Recently at a wisewomen talk we met a - what’s the collective term for a group of female lawyers? - let’s say an “Ambition” of post grad female lawyers embarking on their career paths, which for the minority will culminate in the much coveted, indeed idolized position of senior partner. Most will fail in this endeavour, their dreams stifled and for many ultimately snuffed out as the reality of their sacrifices are brought into focus.

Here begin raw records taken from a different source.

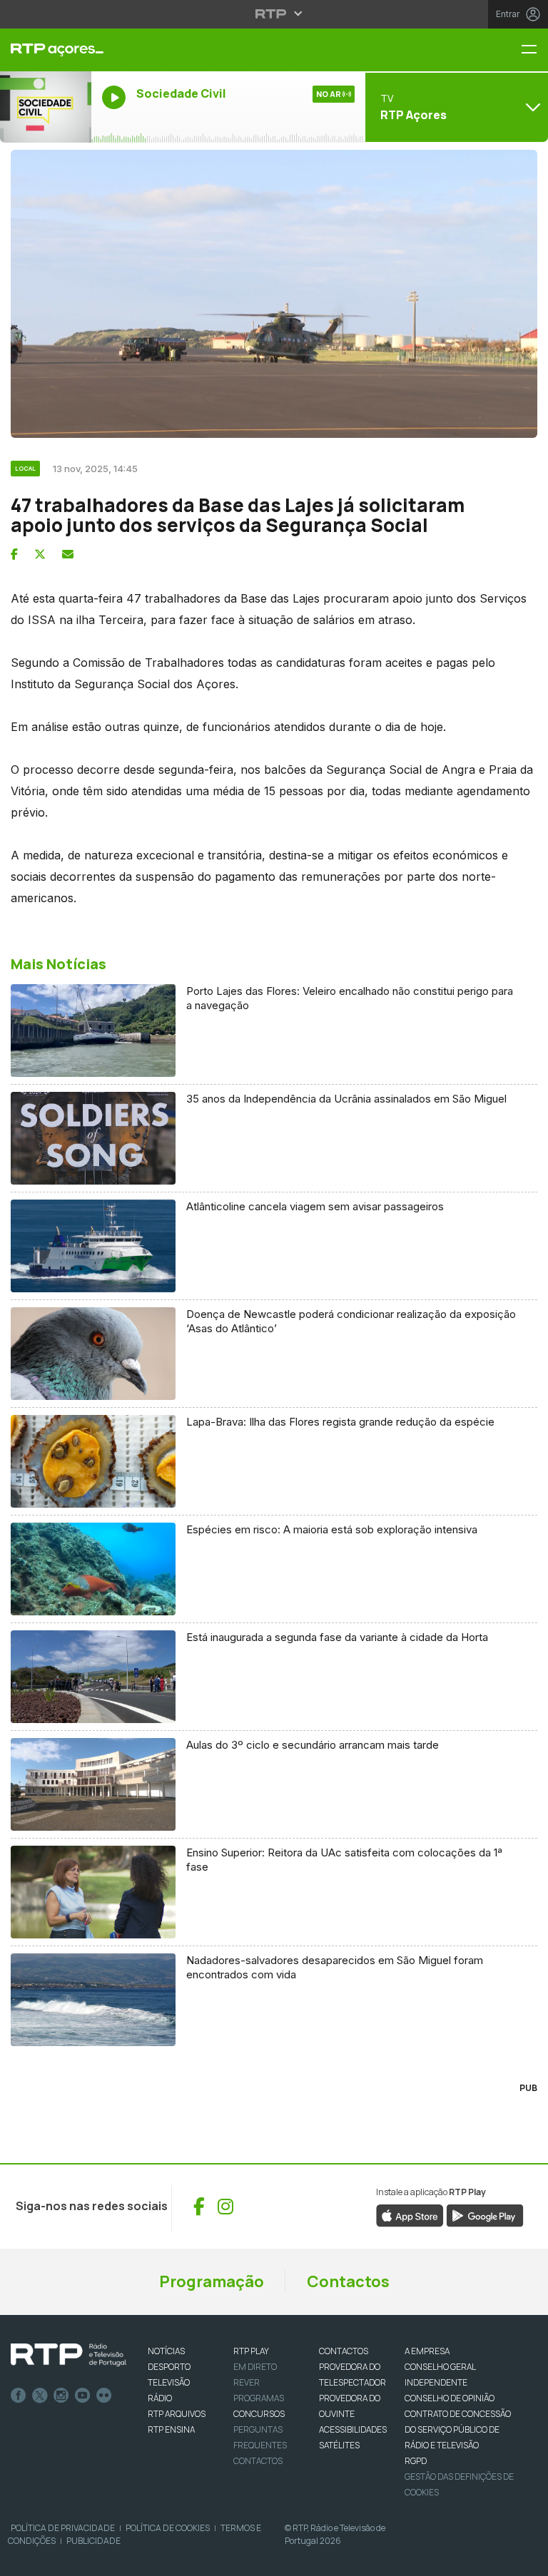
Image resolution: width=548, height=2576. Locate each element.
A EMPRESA (427, 2351)
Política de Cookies (168, 2528)
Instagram (61, 2395)
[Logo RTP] (68, 2355)
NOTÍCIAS (166, 2351)
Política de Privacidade (63, 2528)
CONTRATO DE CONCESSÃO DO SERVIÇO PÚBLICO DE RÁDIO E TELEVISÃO (458, 2429)
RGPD (416, 2461)
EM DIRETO (255, 2367)
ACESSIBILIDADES (353, 2429)
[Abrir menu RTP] (274, 13)
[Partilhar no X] (40, 554)
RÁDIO (160, 2398)
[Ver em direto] (45, 107)
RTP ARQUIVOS (177, 2414)
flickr (104, 2395)
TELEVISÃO (169, 2382)
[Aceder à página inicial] (45, 50)
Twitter (40, 2395)
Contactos (348, 2281)
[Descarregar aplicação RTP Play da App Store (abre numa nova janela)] (410, 2214)
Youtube (83, 2395)
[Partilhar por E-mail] (67, 554)
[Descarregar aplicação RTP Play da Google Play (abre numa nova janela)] (485, 2214)
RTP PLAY (251, 2351)
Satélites (339, 2445)
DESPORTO (169, 2367)
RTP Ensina (171, 2429)
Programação (211, 2281)
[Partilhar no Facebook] (14, 554)
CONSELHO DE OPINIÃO (449, 2398)
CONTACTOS (343, 2351)
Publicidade (93, 2541)
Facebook (18, 2395)
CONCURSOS (259, 2414)
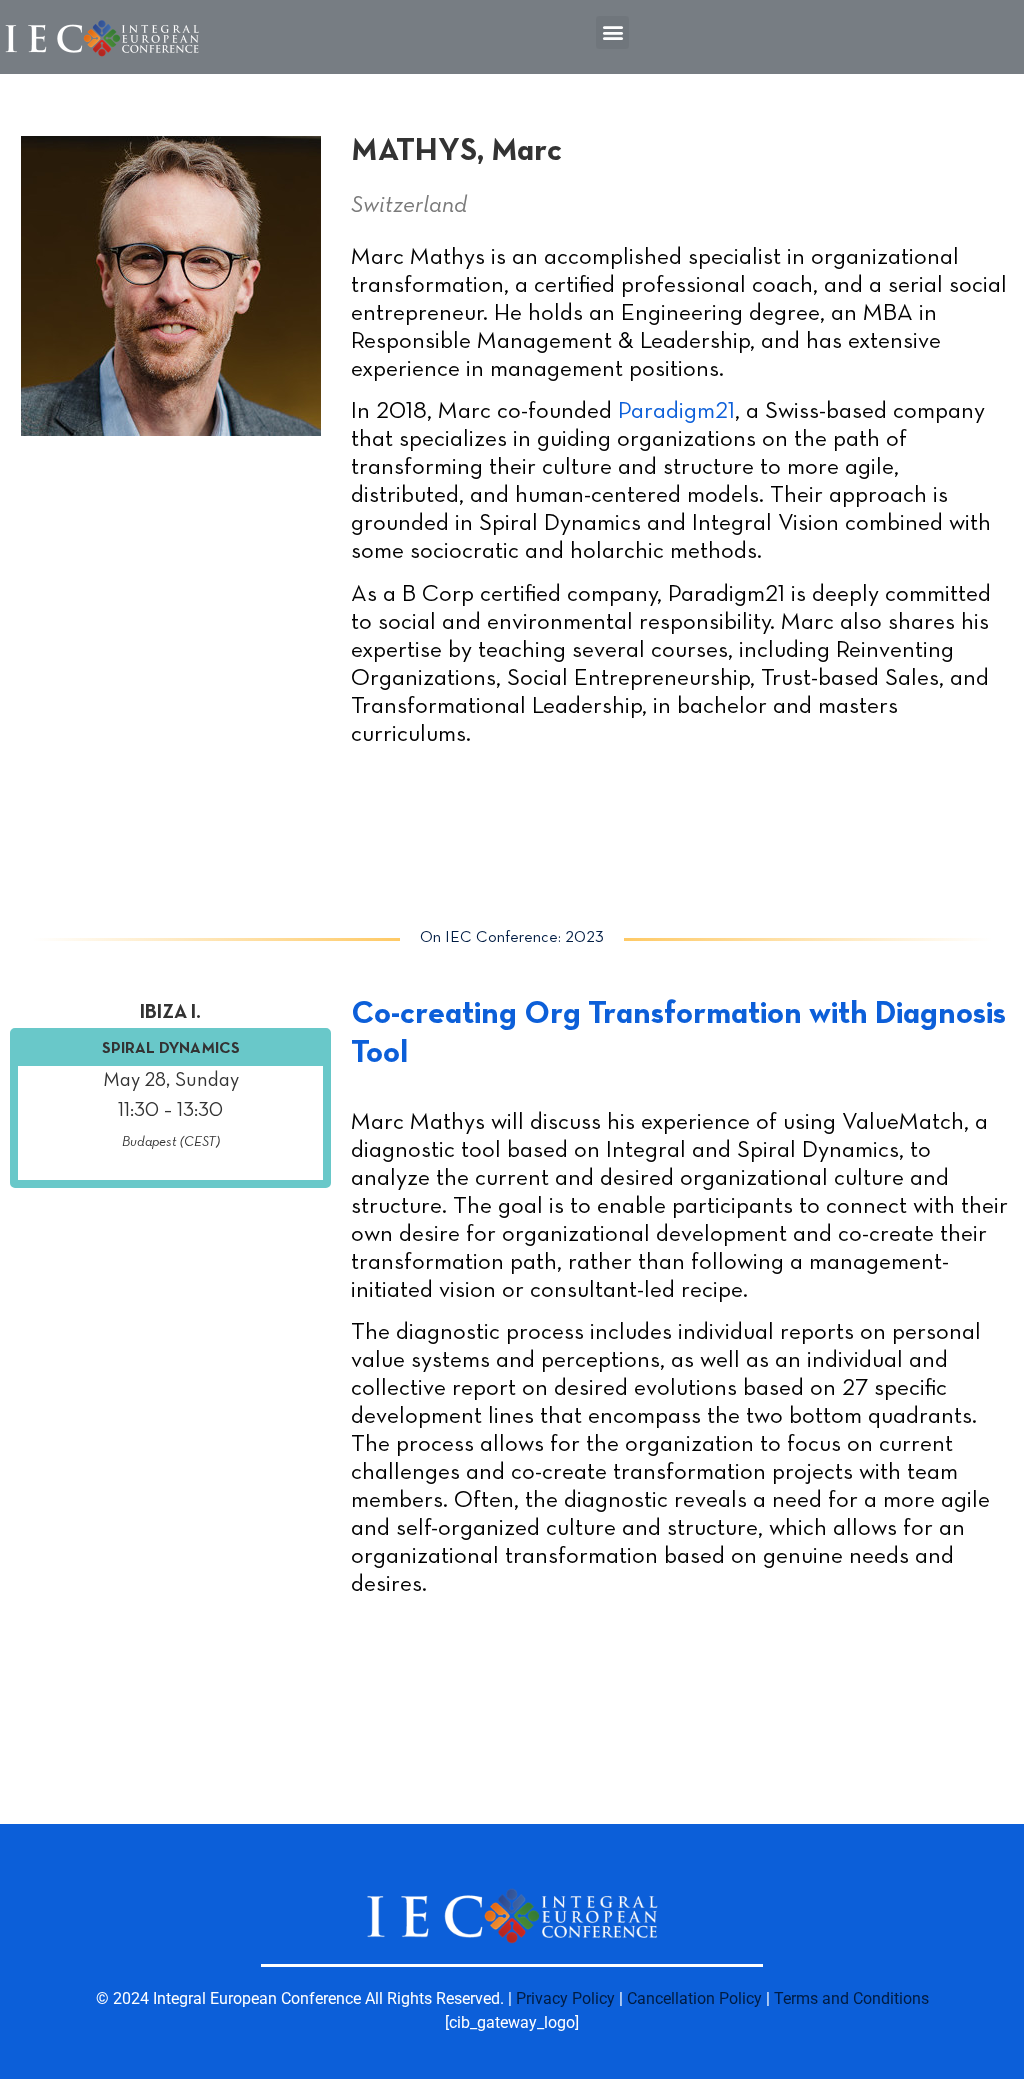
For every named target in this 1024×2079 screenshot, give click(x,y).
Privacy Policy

My heart went out to them as I looked over their youthful and enthusiastic faces, as I could foresee the agonizing dilemmas that will be theirs as they face their inevitable choice. Which will it be? Career, (translate to: enduring long lonely nights slogging away in the office while someone else is reading their toddlers bedtime stories, and their teenagers are letting themselves in after school)? Or Motherhood, (translate to: wrestling with their depleted self worth and thwarted ambition, doing the endless rounds of parks and mothers groups)? Or maybe they try for both - as they suffer the humiliation of their (mostly male) peers leapfrogging them up the corporate ladder, while they are eternally relegated to the lower rungs as a result of their request for “family friendly” hours. “Not Having It All” is an understatement here. These women start out aiming for the stars, and are left with the booby prize.

We can’t trivialize what this means to society and to the affected individuals. What are the statistics of educated women entering the workforce and the professions, medical, legal, accounting, teaching, nursing? And those that remain after the parenting shake out? It doesn’t add up – by way of example: over 50% female postgrad lawyers in at the bottom tier, less than 20% emerging at the top of the pyramid. I look around the schoolyard at the full time mums – a lawyer here, a dentist there, an advertising executive waiting at the gate. How can we justify the wasted talent, the sunk investment, the unfulfilled potential? It doesn’t make economic sense.

Again, we realize there has to be a structural change before there can be a shift. Things won’t progress until women feel comfortable to take on both roles and feel sufficiently rewarded for both. Realistically, both parents need to take equal responsibility for caregiving, translating into real workplace flexibility for men and women, with no financial or career advancement penalties for this so-called luxury. The starting point is men wanting it too. Somehow, methinks we’ll still be having this discussion when my 10 year old daughter is making her own career versus motherhood choice. And that’s a tragedy.